While healthier snack alternatives are mounting, he said the products are “certainly not displacing the traditional products”.
“The consumer choice is important, particularly as American consumer tastes transform,” he said.
The snack food sector is not a static category, it’s extremely dynamic, he added. “There are changing consumer tastes and preferences amd on-going new product development (NPD) and new innovations are all designed to meet consumer demand.”
Ensuring the PR doesn’t get ahead of industry…
Dempsey said that tackling public health issues around snacks remains at the forefront of efforts for industry and the SFA.
“The issue of nutrition and obesity and how our industry addresses that remains important, so we don’t allow the PR gain to get ahead of us,” he said.
“Almost all of our manufacturers [SFA members] have launched better-for-you products this year. We’re not trailing behind, but really leading ahead.”
James McCarthy, ex-CEO of the SFA, previously told this site that industry does take obesity seriously. “We want to be part of the solution and not part of the problem,” he said.
Involvement in health legislation
Dempsey said snack makers and the SFA have been heavily focused on The Supplemental Nutrition Assistance Program (SNAP) – also known as food stamps.
SNAP is a public health policy initiative that provides food purchasing assistance with the goal of improving access to healthy food to the US. In August this year, the US Department of Agriculture (USDA) Food and Nutrition Service issued a ‘request for information’ notice to get comment from industry and all interested parties on opportunities to enhance retailer definitions and requirements to improve access to healthy food choices for SNAP participants.
The SFA opposes a potential change to the definition of ‘staple foods’ in the program. It said a change in definition could result in the program being based on single nutritional values, rather than a total diet approach. In its submitted comment, the SFA wrote: “Currently no clear standard exists in the federal government for defining foods as good or bad, healthy or not healthy. The dietary needs of SNAP recipients are diverse, adding additional complexity.”

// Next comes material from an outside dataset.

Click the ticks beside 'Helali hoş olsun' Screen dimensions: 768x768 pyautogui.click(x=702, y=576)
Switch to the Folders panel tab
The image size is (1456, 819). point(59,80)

The association added that USDA research indicates non-SNAP and SNAP recipients are ‘nearly identical’ in purchasing trends – with SNAP recipients no more likely to consumer soft drinks than higher-income individuals and less likely to consume sweets and salty snacks.
“Time and effort has been put into government affairs issues and consultations so that legislation continues to work for our members,” Dempsey said.
Dealing with legislation is daunting for manufacturers, he said. “The biggest thing is that we need to educate snack manufacturers that these regulations are in place and then on how to adhere to them. It’s almost a two-step process.”